> [MATERIAL FOR THIS EXERCISE]:
**********
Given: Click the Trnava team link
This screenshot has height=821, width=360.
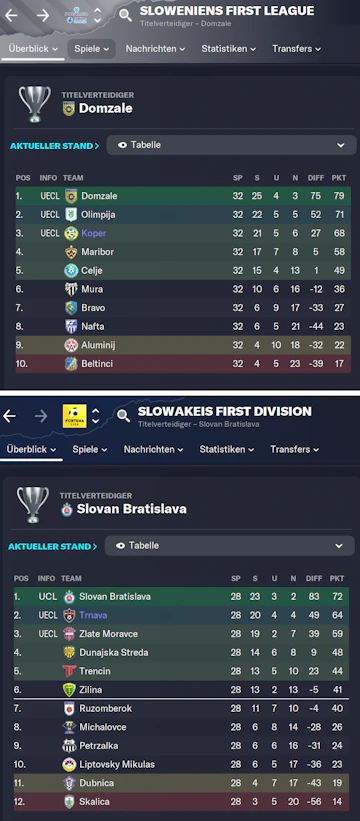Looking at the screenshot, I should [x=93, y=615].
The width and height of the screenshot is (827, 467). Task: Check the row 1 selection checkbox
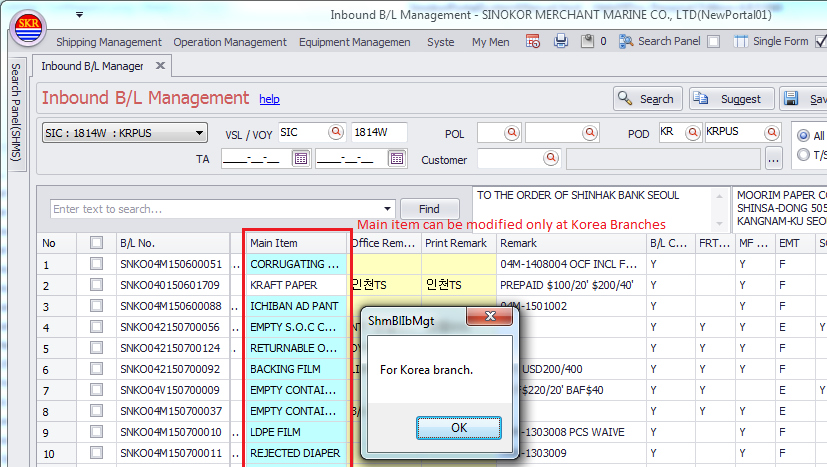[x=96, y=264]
**********
> [WHAT THE TASK ASKS]:
Pictures are not part of the copy; reproduce exactly and only the lines from the line containing "The width and" through the end of the listing.

> [EXERCISE ANSWER]:
The width and height of the screenshot is (827, 467). Task: Check the row 1 selection checkbox
[x=96, y=264]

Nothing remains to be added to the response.